Both Turkey and Europe seriously desire a stabilised Syria, if only because of the refugee issues.
Netanyahu is, imho, is overlooking a serious potential “out-of-context-problem.”
He’s always tended to focus on a combination of realtions with the US Right, plus the application of IDF power to enable Isreali regional local dominance.
Which is all very well, but overlooks that there are other players at the table, albeit generally rather passive ones.
Being stupid enough to make those players turn active would be massive possible error.
Bibi’s assumption seems to be that the Jerusalem/Washington alignment (or perhaps more the Likud/Repupiblican one ?) will always be a backstop.
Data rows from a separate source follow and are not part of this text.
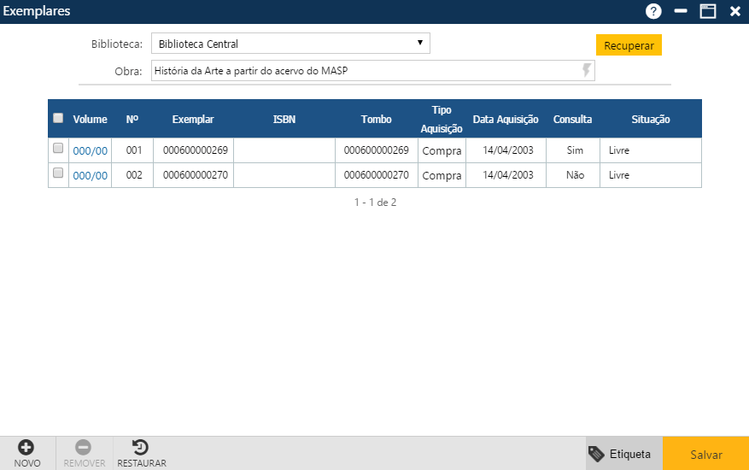The height and width of the screenshot is (470, 749).
Task: Toggle the select-all checkbox in table header
Action: [x=58, y=119]
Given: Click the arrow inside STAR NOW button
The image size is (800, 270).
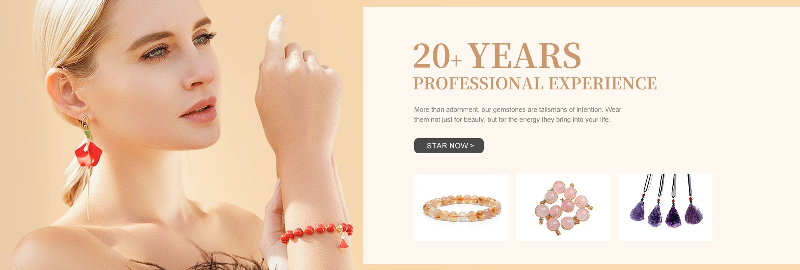Looking at the screenshot, I should 472,146.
That may not always apply.
Video where a lawyer takes a look at the legal questions in Severance.
@JohnSF:
It’s the paradox of the assumptions Trumpian base: both”isolationist”, or at least ” limited commitment”, insofar as they assume they US can, at will, abdicate from any and all international engagements.
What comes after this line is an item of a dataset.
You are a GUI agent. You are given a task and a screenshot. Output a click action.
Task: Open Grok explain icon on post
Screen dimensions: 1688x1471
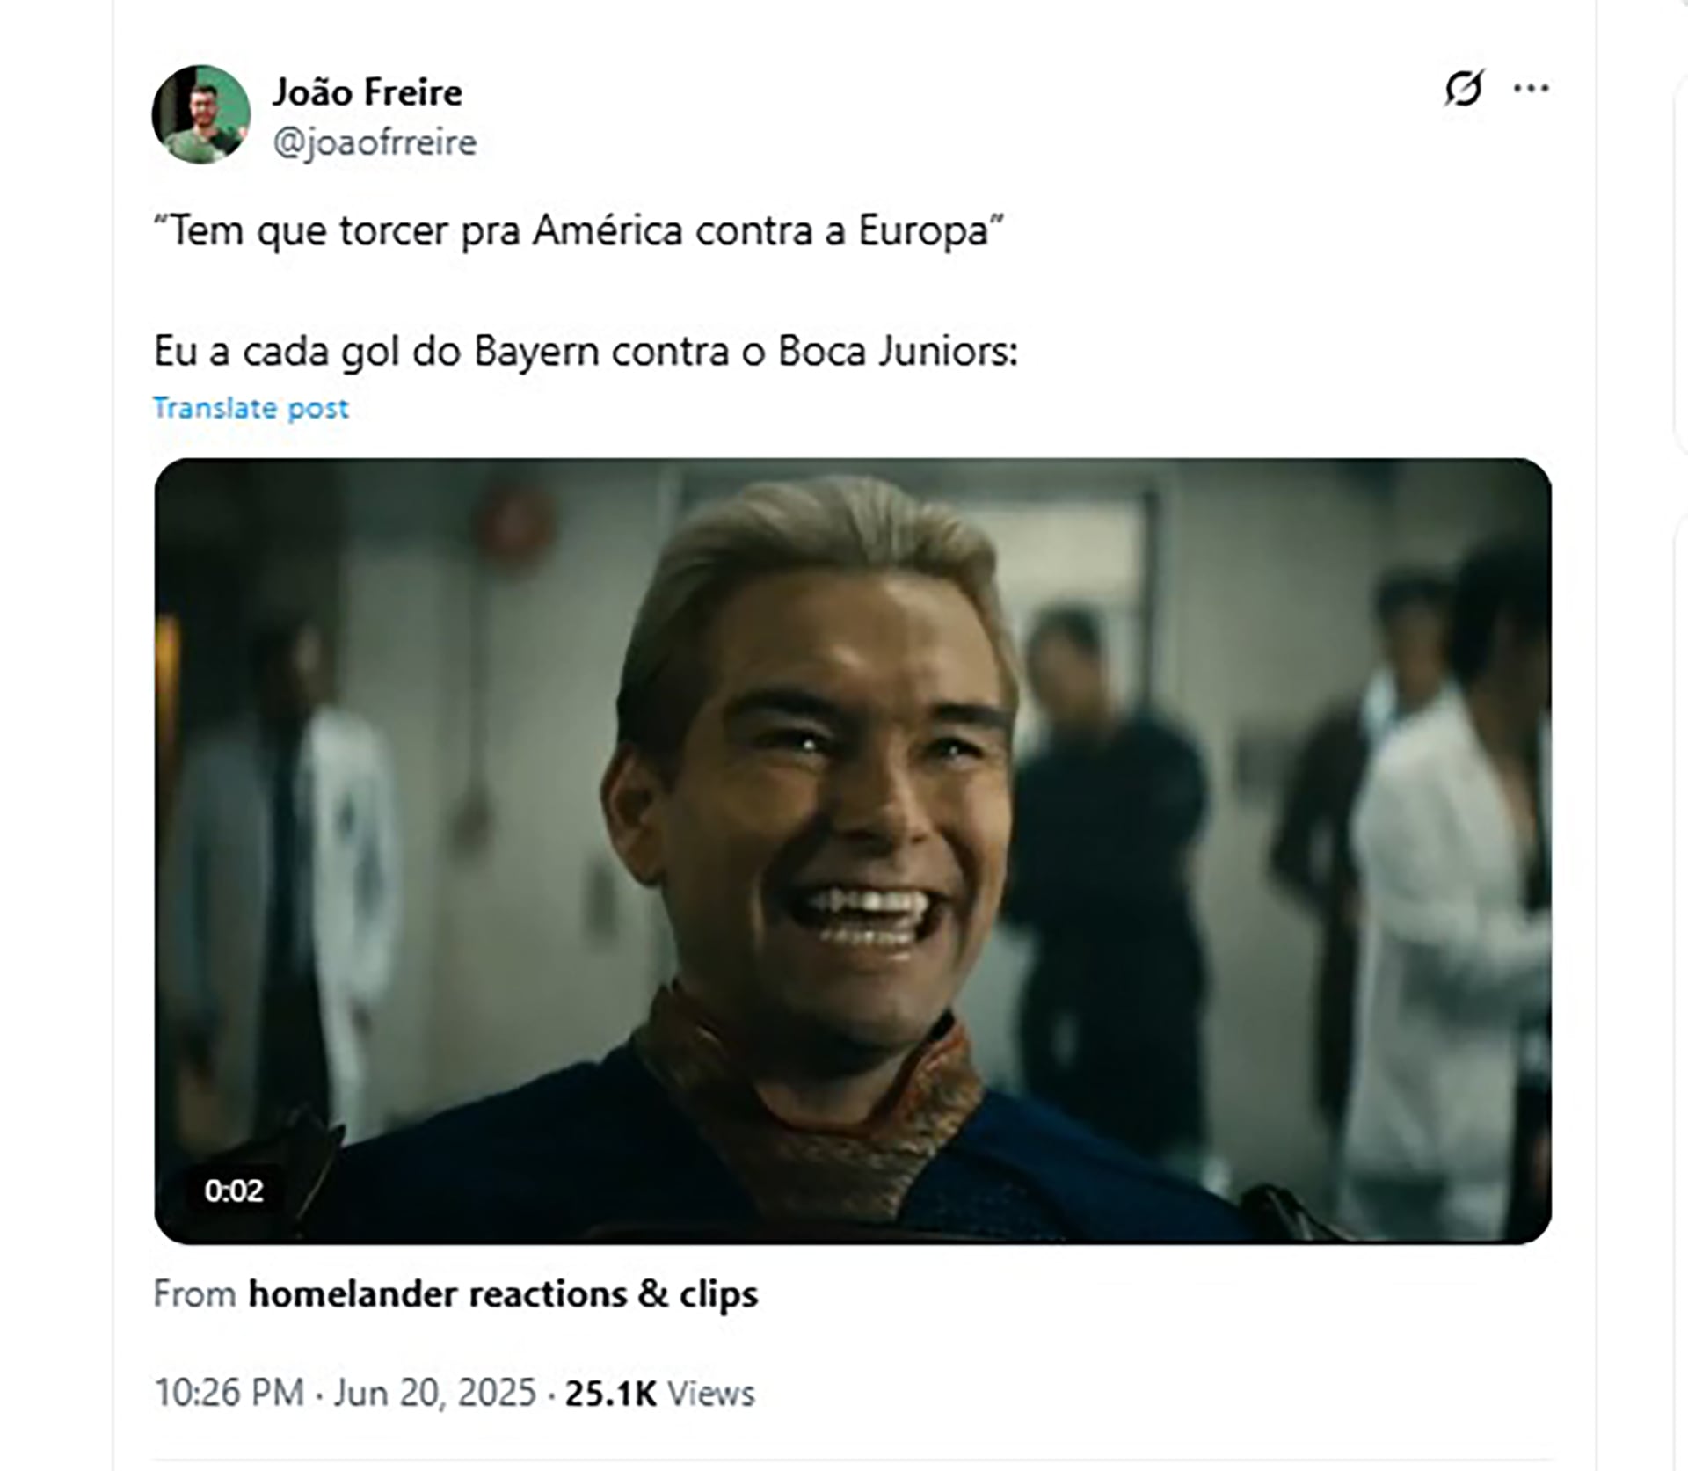coord(1464,88)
Yet also that the US can impose it’s will almost without constraint.
And pick and choose when and where it may engage, and then expect immediate deference to their desires.
It rather recalls the assumptions of some Germans at some points.
@JohnSF:
I am really interested in what Turkey may do. They’re a real country, with real power, both economic and military. They would not be the usual Arab army walk-over, Turks fight. They are the unknown factor in the ME. The whole mess used to belong to them.
@Michael Reynolds:
Grandfather Farren encountered the Turks at Megiddo.
(“Armageddon? Been there, done that.”)
We won, but it was a damned hard fight.
Fighting Turks is no easy walk.
Turkey has obvious reasons for desiring a stable Syria (and Iraq, and Armenia, Georgia, and Azerbaijan, for that matter), and Europe obvious reasons for considering their interests, and ours, in that.
Turkey is likely not unhappy to see Iran curbed.
(Same applies to Pakistan, another important nearby actor.)
But there are limits on what it can accept regarding Israeli policy, especially in Syria, for a variety of reasons.
If Netnyahu is sensible, he’d take the wins and try for a deal re both Gaza and Syria.
If he is not, the contingency tree looks a bit iify.
But we also need to know, and absent all the bullshittery, what is the real current state of the damage to and status of, the Iranian nukes project?
That’s the problem with Trump as President: what he says ain’t worth shit.
@JohnSF:
@Michael Reynolds:
An amusing side note: a lot of Europeans are currently sniggering at the Turkish rather silly decision to buy Russia S-400 SAM systems, on the basis that “this gives us strategic options”
Well, yes, it would, if only Russian systems weren’t a pile of shite.
Amusingly, the Ukrainians have have actually managed to make the S-300 rather effective.
But that’s Ukrainians being Ukrainians: it seems they have rather effectively messed about with the entire system software and hardware interfaces to the point that their S-300s actually work.
lol
@Kathy:..one small step…
I followed all the astronauts starting with Alan Shepard. When I saw the “giant leap for mankind” and then 2001: A Space Odyssey later that year I had hopes that I would spend my 30th birthday in 1978 at a resort on the moon.
In 1983 I rode Space Mountain in Disneyland in California. I suspect that’s the closest to the stars that I will ever get.